**** EXCERPT ****
Chi-square test of independence will be used for the two analyses.
chisq.test(gss_suicide1$suicide1, gss_suicide1$natheal)
Pearson's Chi-squared test
data: gss_suicide1$suicide1 and gss_suicide1$natheal
X-squared = 33.151, df = 2, p-value = 6.33e-08
chisq.test(gss_suicide1$suicide1, gss_suicide1$conmedic)
Pearson's Chi-squared test
data: gss_suicide1$suicide1 and gss_suicide1$conmedic
X-squared = 6.9492, df = 2, p-value = 0.03097
chisq.test(gss_suicide1$natheal, gss_suicide1$conmedic)
Pearson's Chi-squared test
data: gss_suicide1$natheal and gss_suicide1$conmedic
X-squared = 159.72, df = 4, p-value < 2.2e-16
Chi-square test of independence between variables suicide1 and natheal is 33.151 with a very low p-value (very much lower than 0.05). Likewise, chi-square test of independence between variables suicide1 and conmedic is 6.9492 and a low p-value (lower than 0.05).
From the results, there is convincing proof to reject the null hypothesis and accept the alternative hypothesis that suicide due to incurable disease and nation’s health are dependent. Also, the results provide convincing proof to reject the null hypothesis and accept the alternative hypothesis that suicide due to incurable disease and confidence in medicine are dependent.
****
WHAT TO WORK ON:
Print, without any changes, the passage of the chi-square analysis that opens with the words containing "Chi-square test of independence will" and closes with "(lower than 0.05).". The stored data entries are separate material with no connection to the chi-square analysis.
**** GIVEN INFORMATION ****
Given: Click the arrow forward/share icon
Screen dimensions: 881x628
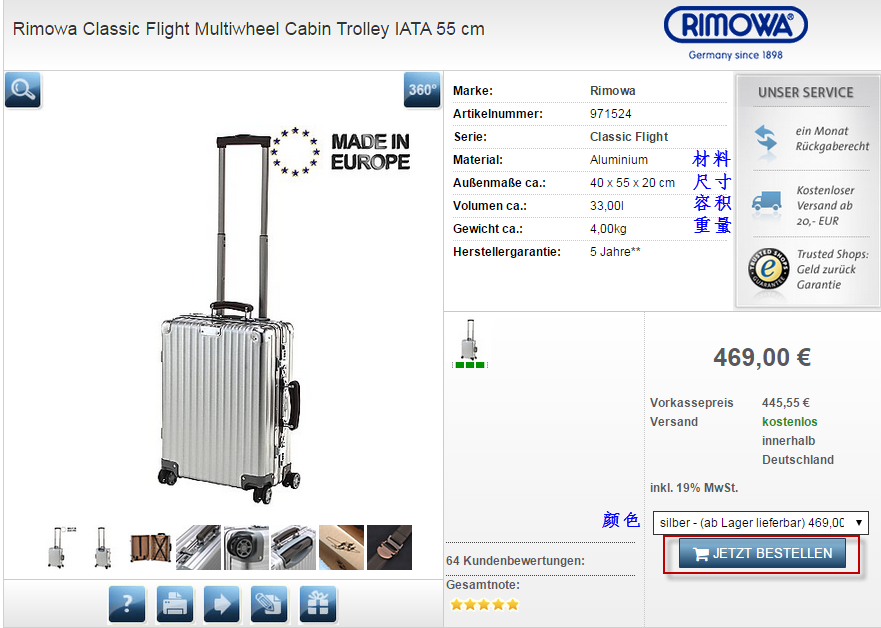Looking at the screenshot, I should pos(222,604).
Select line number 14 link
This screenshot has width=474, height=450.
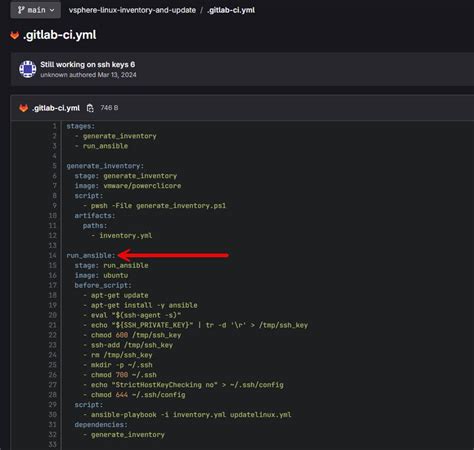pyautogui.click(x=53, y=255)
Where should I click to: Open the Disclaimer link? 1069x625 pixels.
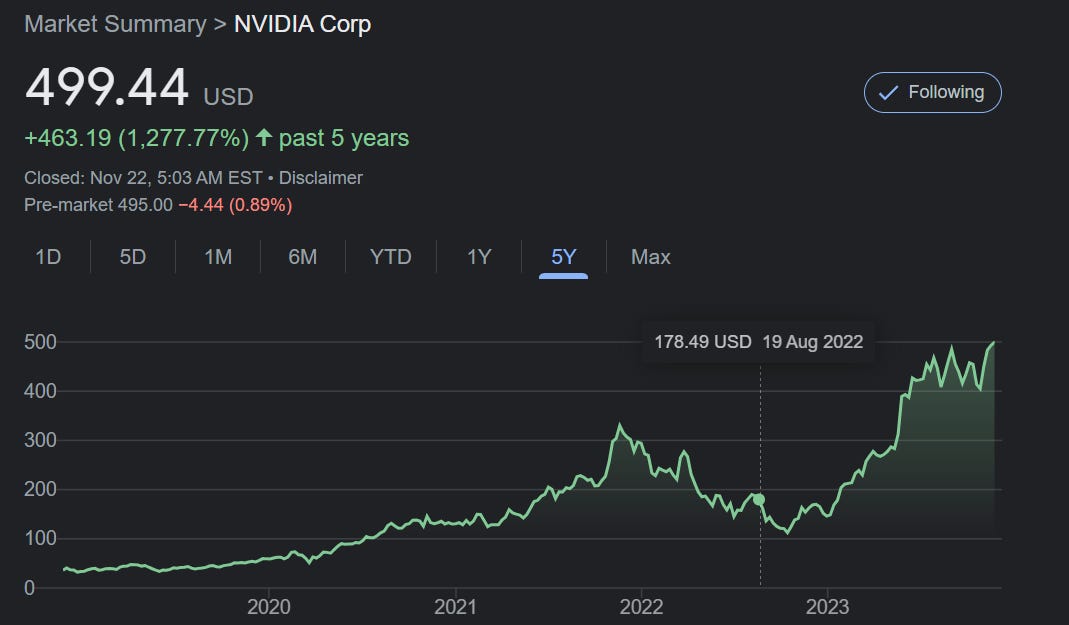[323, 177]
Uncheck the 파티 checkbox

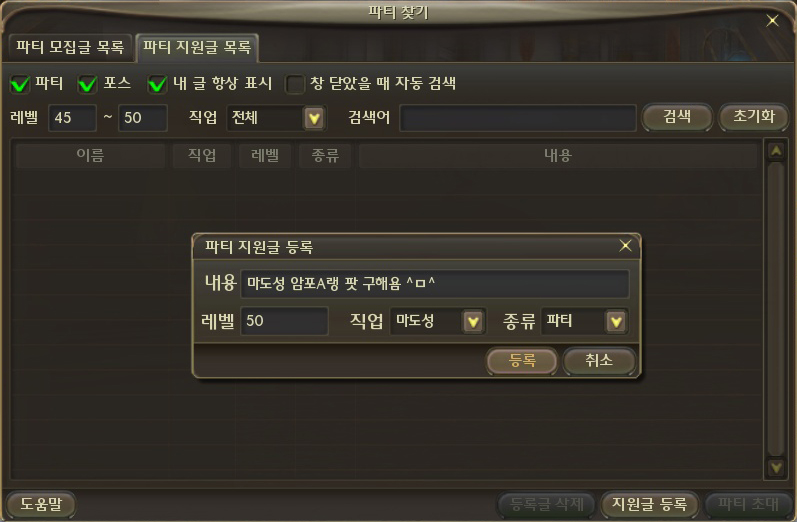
****
**** GIVEN INFORMATION ****
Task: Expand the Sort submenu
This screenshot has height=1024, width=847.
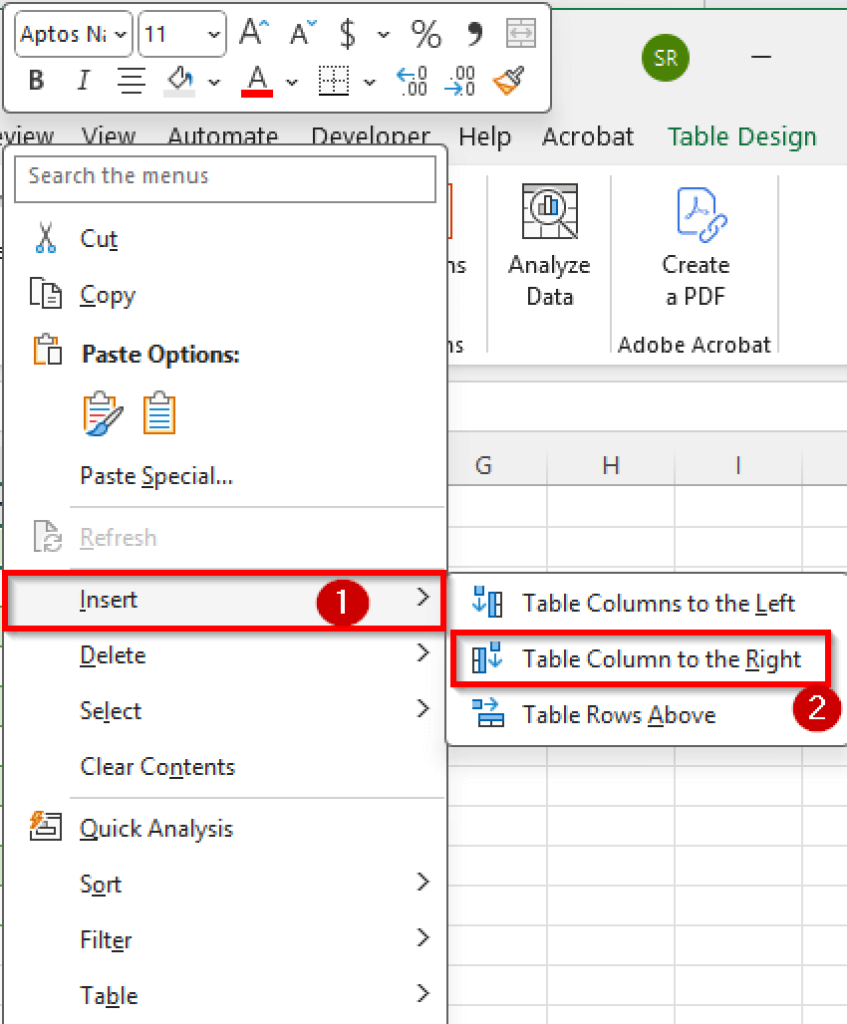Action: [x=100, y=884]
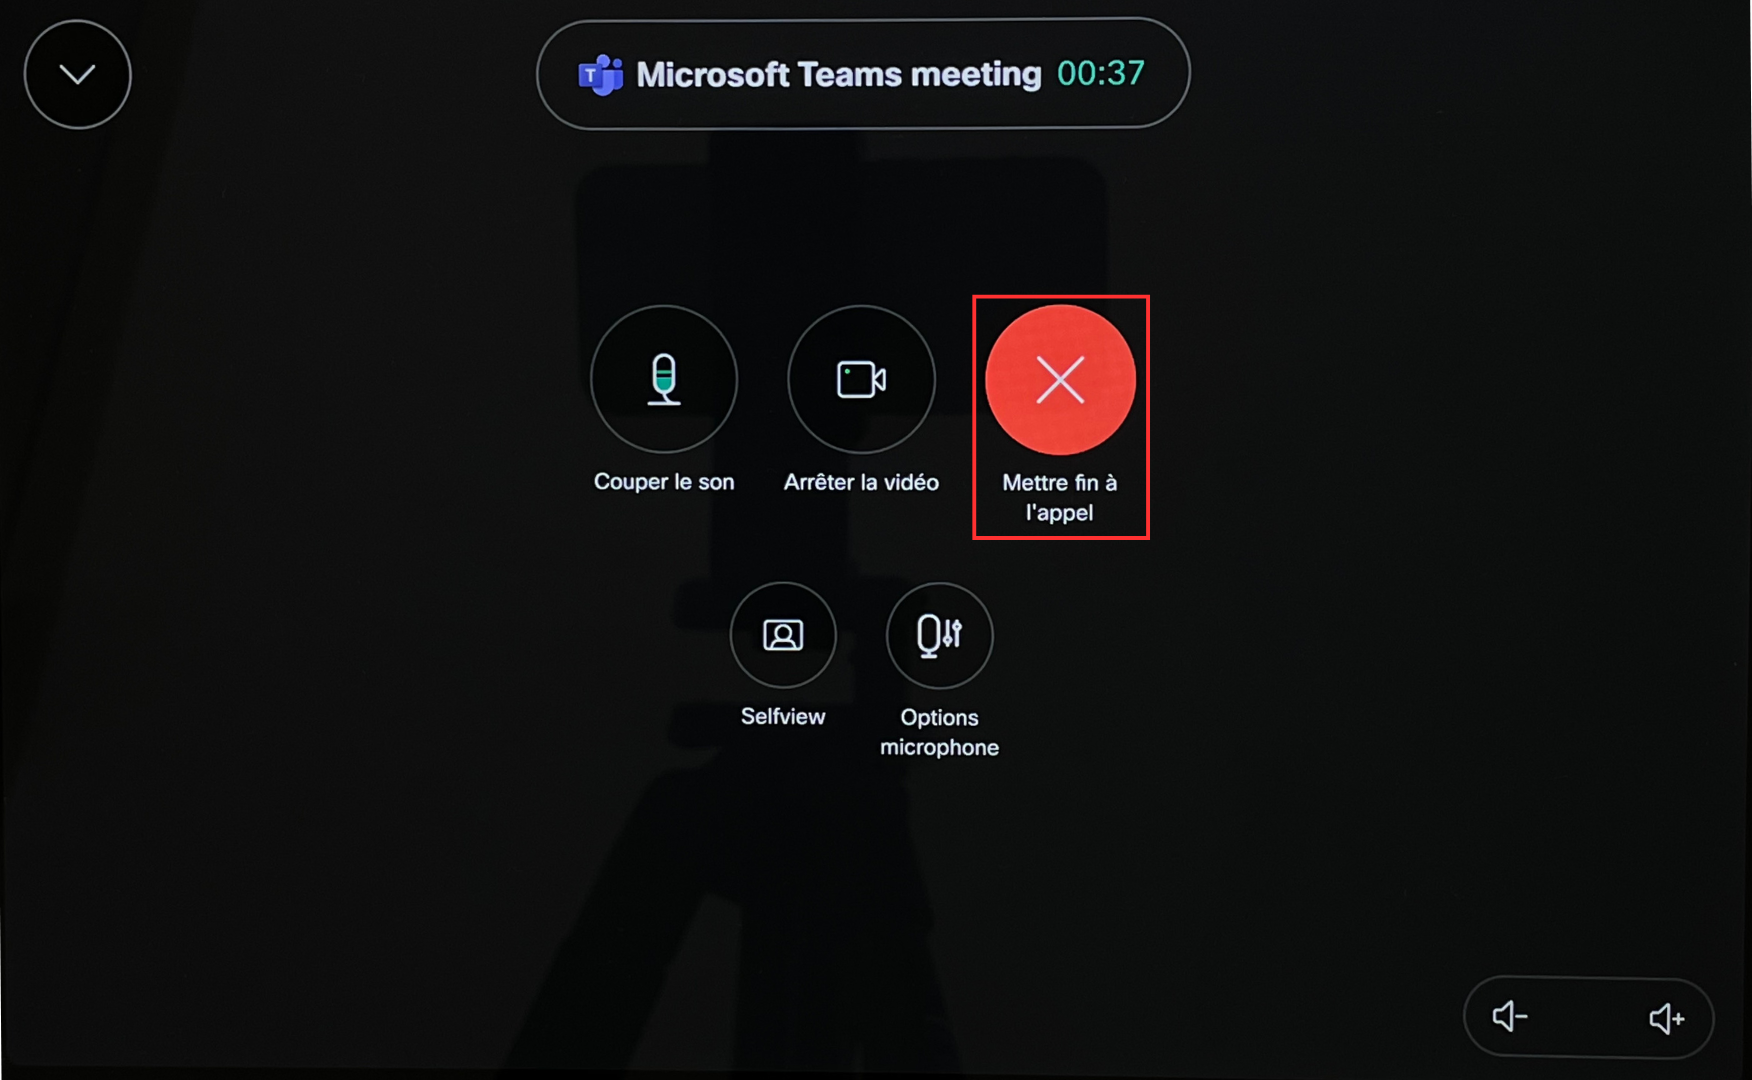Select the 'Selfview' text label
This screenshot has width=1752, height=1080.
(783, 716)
****
**** GIVEN INFORMATION ****
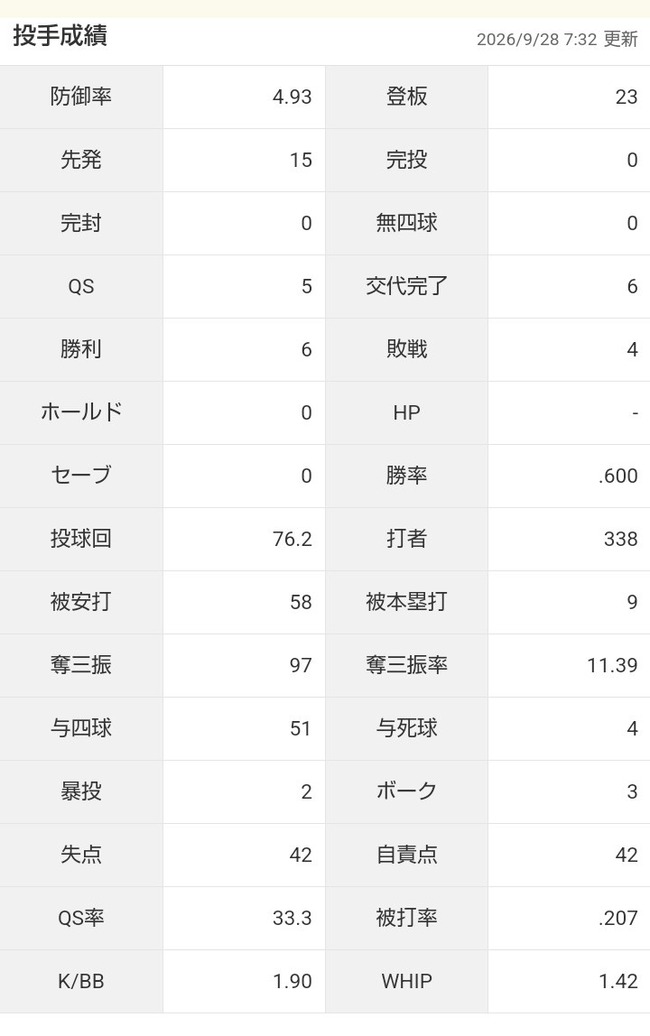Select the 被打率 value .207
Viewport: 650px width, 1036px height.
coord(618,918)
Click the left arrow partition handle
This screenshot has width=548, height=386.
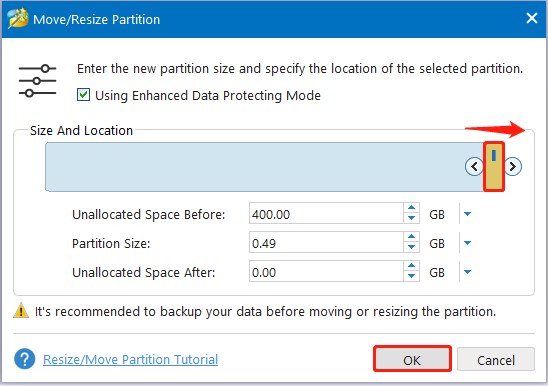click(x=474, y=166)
****
THE COMPLETED TASK:
Chi-square test of independence will be used for the two analyses.
chisq.test(gss_suicide1$suicide1, gss_suicide1$natheal)
Pearson's Chi-squared test
data: gss_suicide1$suicide1 and gss_suicide1$natheal
X-squared = 33.151, df = 2, p-value = 6.33e-08
chisq.test(gss_suicide1$suicide1, gss_suicide1$conmedic)
Pearson's Chi-squared test
data: gss_suicide1$suicide1 and gss_suicide1$conmedic
X-squared = 6.9492, df = 2, p-value = 0.03097
chisq.test(gss_suicide1$natheal, gss_suicide1$conmedic)
Pearson's Chi-squared test
data: gss_suicide1$natheal and gss_suicide1$conmedic
X-squared = 159.72, df = 4, p-value < 2.2e-16
Chi-square test of independence between variables suicide1 and natheal is 33.151 with a very low p-value (very much lower than 0.05). Likewise, chi-square test of independence between variables suicide1 and conmedic is 6.9492 and a low p-value (lower than 0.05).